Delete the Network Interface and observe the A record is successfully removed.
You can also validate Private Endpoint functionality by creating a new Private Endpoint for one of the currently supported services. Upon successful Private Endpoint creation, you should observe an A record added to the private DNS zone aligned to the Azure service. For more information, please see: Azure Private Endpoint DNS Configuration
Deleting the Private Endpoint should result in the A record being removed from the private DNS zone.
This solution currently only supports the following Private Endpoints enabled Azure services:
- SQL DB (privatelink.database.windows.net)
- Azure Synapse Analytics (privatelink.database.windows.net)
- Storage Account / Blob (privatelink.blob.core.windows.net)
- Storage Account / Table (privatelink.table.core.windows.net)
- Storage Account / Queue (privatelink.queue.core.windows.net)
- Storage Account / File (privatelink.file.core.windows.net)
- Storage Account / Web (privatelink.web.core.windows.net)
- Data Lake File System Gen2 (privatelink.dfs.core.windows.net)
- Azure Cosmos DB / SQL (privatelink.documents.azure.com)
- Azure Cosmos DB / MongoDB (privatelink.mongo.cosmos.azure.com)
- Azure Cosmos DB / Cassandra (privatelink.cassandra.cosmos.azure.com)
- Azure Cosmos DB / Gremlin (privatelink.gremlin.cosmos.azure.com)
- Azure Cosmos DB / Table (privatelink.table.cosmos.azure.com)
- Azure Database for MySQL (privatelink.mysql.database.azure.com)
- Azure Database for MariaDB (privatelink.mariadb.database.azure.com)
- Azure Key Vault (privatelink.vaultcore.azure.net)
- Azure App Configuration (privatelink.azconfig.io)
- Azure Event Hub (privatelink.servicebus.windows.net)
- Azure Service Bus (privatelink.servicebus.windows.net)
- Azure Relay (privatelink.servicebus.windows.net)
- Azure WebApps (privatelink.azurewebsites.net)
- Azure Machine Learning (privatelink.api.azureml.ms)
Unsupported Private Endpoint enabled Azure Services:
- Azure Database for PostgreSQL (privatelink.postgres.database.azure.com)

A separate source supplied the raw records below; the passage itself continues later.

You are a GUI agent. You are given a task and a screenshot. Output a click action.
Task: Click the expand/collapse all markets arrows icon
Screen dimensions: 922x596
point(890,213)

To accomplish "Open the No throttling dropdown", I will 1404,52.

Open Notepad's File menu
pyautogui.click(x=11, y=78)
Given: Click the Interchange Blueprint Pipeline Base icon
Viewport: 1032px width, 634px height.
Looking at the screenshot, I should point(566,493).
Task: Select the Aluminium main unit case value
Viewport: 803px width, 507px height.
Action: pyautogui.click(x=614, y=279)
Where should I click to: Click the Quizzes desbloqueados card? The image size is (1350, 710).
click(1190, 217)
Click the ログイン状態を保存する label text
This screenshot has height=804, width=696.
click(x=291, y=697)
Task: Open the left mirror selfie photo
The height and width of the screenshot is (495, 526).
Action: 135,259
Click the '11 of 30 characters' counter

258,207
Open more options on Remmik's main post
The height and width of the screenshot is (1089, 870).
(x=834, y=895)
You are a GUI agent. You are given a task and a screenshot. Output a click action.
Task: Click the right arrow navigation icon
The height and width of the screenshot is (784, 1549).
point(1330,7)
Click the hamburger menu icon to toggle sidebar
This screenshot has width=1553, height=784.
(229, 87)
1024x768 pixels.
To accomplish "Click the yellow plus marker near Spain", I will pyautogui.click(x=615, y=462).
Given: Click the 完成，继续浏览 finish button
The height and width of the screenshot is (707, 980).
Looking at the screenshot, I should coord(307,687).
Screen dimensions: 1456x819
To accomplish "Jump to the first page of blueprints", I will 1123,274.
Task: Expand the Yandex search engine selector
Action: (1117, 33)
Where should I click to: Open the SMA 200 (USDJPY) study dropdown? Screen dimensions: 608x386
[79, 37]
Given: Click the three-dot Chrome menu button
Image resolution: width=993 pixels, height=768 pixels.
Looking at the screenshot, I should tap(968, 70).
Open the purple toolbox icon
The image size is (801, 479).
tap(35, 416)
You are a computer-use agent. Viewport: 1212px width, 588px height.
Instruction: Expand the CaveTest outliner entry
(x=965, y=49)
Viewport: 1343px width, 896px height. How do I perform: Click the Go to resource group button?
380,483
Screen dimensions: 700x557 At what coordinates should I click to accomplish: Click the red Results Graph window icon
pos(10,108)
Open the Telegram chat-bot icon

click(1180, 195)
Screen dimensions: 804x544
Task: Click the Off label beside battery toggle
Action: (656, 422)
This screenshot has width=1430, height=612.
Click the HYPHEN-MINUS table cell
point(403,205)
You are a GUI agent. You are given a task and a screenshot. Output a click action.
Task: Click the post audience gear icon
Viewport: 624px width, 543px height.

- Azure Kubernetes Service - Kubernetes API (privatelink.{region}.azmk8s.io)
- Azure Search (privatelink.search.windows.net)
- Azure Container Registry (privatelink.azurecr.io)
- Azure Backup (privatelink.{region}.backup.windowsazure.com)
- Azure Event Grid / topic (privatelink.eventgrid.azure.net)
- Azure Event Grid / domain (privatelink.eventgrid.azure.net)
- Add outstanding Private Endpoint services.
- Remove private DNS entries when VMs are deallocated. Add DNS entries when VM is started.
Copyright 2020 Ryan Graham
Permission is hereby granted, free of charge, to any person obtaining a copy of this software and associated documentation files (the "Software"), to deal in the Software without restriction, including without limitation the rights to use, copy, modify, merge, publish, distribute, sublicense, and/or sell copies of the Software, and to permit persons to whom the Software is furnished to do so, subject to the following conditions:
The above copyright notice and this permission notice shall be included in all copies or substantial portions of the Software.
THE SOFTWARE IS PROVIDED "AS IS", WITHOUT WARRANTY OF ANY KIND, EXPRESS OR IMPLIED, INCLUDING BUT NOT LIMITED TO THE WARRANTIES OF MERCHANTABILITY, FITNESS FOR A PARTICULAR PURPOSE AND NONINFRINGEMENT. IN NO EVENT SHALL THE AUTHORS OR COPYRIGHT HOLDERS BE LIABLE FOR ANY CLAIM, DAMAGES OR OTHER LIABILITY, WHETHER IN AN ACTION OF CONTRACT, TORT OR OTHERWISE, ARISING FROM, OUT OF OR IN CONNECTION WITH THE SOFTWARE OR THE USE OR OTHER DEALINGS IN THE SOFTWARE.